Per essere chiari: la persona cara avrebbe anche individuato una Rsa a Carugo disposta ad accoglierlo, ma al costo di 3.700 euro al mese, più una sorta di cauzione di 1.500 euro è incompatibile con il reddito disponibile, che consiste in una pensione di invalidità lavorativa.
Esistono anche i cosiddetti servizi alla persona: un operatore per quattro ore al giorno costerebbe circa 2.100 euro mensili. Nemmeno da dirigente della Cgil, né come tecnico della Commissione Industria della Camera dei deputati al fianco di Nerio Nesi, mi è mai capitato di maneggiare cifre simili. Applicando lo stesso metro, avrei dovuto percepire almeno 5-6 mila euro al mese.
Nel frattempo, le manifestazioni della “realtà virtuale” dell’ammalato si intensificano, compromettendo profondamente la vita familiare. La famiglia è consapevole che chi soffre di disturbo bipolare vive una condizione soggettiva incomparabilmente più dolorosa rispetto a quella delle persone care, eppure resta un vuoto, una stanchezza profonda che erode anche le poche certezze rimaste. Maturano pensieri pericolosi: non sono giusti, sono sbagliati. Ma emergono.
Per chi ha lottato per tutta la vita in difesa di ciò che di buono la sanità pubblica offriva, tutto questo rappresenta una sconfitta. Sono sempre stato contrario alla riduzione delle tasse anche per il lavoro dipendente, perché il vantaggio garantito dai servizi pubblici era di gran lunga superiore alla mancia di qualche euro in più in busta paga. Col tempo si è affermata un’idea di uomo e di donna svuotata della necessità di un soggetto terzo capace di garantire un “pavimento” comune, senza il quale una società non può più dirsi tale. La società liberale, il cattolicesimo sociale e persino la mia tradizione familiare socialista sono evaporati.
Ogni tanto leggo di uomini e donne che, travolti dal dramma di queste malattie, cedono e compiono atti che non dovrebbero nemmeno affacciarsi nella mente delle persone perbene. Eppure accadono. Subito dopo arrivano le condanne della politica e della cosiddetta società civile: fratelli, mogli, mariti crudeli; persone che “si sapeva” non si prendevano cura dei più deboli. Si invoca il carcere a vita, se non addirittura la pena di morte.

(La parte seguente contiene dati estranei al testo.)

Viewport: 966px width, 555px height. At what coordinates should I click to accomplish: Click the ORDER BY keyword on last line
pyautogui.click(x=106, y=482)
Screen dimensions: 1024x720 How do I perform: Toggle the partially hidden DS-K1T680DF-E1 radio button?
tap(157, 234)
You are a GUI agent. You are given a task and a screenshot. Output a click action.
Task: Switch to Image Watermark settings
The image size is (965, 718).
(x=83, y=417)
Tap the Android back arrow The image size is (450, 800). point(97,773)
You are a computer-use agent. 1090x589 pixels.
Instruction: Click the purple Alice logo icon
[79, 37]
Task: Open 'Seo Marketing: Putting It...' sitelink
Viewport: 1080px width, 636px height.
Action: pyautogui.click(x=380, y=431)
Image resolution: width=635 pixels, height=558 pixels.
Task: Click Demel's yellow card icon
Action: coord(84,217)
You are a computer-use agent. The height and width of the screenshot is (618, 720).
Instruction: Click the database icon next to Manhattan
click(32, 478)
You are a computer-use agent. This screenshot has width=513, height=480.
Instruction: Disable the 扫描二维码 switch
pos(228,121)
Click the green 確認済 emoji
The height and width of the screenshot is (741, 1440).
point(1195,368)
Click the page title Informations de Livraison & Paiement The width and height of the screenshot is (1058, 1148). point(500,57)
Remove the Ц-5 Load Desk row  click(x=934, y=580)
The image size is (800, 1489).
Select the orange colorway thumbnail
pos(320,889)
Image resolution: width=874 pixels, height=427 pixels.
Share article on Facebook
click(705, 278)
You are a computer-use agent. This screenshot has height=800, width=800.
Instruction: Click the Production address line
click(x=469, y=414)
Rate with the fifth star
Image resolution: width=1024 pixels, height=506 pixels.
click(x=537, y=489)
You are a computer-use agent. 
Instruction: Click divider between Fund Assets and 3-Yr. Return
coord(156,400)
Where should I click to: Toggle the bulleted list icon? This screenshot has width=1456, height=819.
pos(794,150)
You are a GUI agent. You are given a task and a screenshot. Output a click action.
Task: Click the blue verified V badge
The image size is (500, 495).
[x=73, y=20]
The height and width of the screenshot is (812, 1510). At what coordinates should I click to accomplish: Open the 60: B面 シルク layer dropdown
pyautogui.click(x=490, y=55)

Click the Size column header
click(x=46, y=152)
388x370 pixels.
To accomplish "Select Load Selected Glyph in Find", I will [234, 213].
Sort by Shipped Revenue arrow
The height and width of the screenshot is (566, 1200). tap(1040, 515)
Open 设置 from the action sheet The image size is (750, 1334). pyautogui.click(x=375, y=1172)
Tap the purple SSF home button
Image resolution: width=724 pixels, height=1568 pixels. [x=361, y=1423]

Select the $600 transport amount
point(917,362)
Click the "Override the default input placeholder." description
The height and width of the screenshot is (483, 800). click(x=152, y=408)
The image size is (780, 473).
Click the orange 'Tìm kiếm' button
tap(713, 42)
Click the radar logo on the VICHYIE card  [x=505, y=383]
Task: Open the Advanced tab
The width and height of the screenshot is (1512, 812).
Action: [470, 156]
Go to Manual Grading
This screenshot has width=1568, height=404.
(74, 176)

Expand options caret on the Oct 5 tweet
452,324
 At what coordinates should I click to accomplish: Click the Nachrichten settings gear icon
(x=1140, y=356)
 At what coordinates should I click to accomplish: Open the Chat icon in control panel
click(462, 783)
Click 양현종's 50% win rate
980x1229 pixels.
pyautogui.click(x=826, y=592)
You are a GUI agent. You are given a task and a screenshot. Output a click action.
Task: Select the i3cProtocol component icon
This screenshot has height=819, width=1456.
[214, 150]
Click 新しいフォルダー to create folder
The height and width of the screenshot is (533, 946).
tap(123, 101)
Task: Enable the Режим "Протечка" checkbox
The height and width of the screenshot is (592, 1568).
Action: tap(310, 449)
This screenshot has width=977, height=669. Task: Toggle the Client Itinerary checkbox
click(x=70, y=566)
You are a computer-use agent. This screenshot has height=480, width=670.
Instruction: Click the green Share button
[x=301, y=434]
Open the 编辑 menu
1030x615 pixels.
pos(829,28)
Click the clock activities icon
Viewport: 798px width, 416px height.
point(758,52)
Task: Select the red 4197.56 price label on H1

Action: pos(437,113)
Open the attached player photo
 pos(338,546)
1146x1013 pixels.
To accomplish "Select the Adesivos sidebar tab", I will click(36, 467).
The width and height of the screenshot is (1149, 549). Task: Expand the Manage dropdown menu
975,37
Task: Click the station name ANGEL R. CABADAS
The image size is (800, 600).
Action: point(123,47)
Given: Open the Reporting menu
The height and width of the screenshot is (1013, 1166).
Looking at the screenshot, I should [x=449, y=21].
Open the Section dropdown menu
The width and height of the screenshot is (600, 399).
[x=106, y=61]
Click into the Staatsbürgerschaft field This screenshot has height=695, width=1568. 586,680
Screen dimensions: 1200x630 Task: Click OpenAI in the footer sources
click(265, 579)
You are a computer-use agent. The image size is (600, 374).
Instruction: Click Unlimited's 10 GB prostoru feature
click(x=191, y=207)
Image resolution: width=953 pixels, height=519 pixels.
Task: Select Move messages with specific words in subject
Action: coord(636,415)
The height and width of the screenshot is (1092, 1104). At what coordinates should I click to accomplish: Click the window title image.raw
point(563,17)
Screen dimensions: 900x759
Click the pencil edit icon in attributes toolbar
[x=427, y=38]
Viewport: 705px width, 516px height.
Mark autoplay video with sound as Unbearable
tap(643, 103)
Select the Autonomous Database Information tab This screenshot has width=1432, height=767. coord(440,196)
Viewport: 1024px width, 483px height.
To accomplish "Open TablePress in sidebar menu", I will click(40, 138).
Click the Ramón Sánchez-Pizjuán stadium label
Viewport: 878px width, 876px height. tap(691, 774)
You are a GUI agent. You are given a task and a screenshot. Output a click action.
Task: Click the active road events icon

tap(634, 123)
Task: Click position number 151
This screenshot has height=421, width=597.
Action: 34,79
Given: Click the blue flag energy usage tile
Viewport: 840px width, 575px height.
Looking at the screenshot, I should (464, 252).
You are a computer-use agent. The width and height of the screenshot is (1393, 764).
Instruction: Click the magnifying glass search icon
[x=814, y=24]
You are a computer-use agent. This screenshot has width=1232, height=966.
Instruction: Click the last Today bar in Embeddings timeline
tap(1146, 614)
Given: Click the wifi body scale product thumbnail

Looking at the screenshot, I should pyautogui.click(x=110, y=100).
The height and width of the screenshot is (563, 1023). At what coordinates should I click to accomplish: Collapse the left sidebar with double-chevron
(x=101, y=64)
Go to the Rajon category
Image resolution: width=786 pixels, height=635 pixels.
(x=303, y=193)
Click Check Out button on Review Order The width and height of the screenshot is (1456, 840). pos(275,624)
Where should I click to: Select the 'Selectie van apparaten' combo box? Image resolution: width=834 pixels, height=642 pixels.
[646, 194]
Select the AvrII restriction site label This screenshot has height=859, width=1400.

Ma chi è costretto a farsi carico del disturbo bipolare psichiatrico, con il pubblico ormai assente e al netto del business, ha spesso una sola colpa: aver esaurito tutte le energie disponibili, schiacciato dalla devastazione.
Posso sbagliarmi, possiamo sbagliarci, ma non vedo nessuno disposto a raccogliere il loro grido di dolore. Siamo soli, in balia di eventi incontrollabili. Continuerò a difendere il pubblico e a lottare per la sua riqualificazione. L’ho fatto per ragioni economiche e politiche — resto pur sempre un socialista lombardiano — e ora lo faccio anche come vittima di un sistema che ha perso persino la pietà. Mi dichiaro colpevole di qualunque cosa possa accadere, ma non conosco persone innocenti.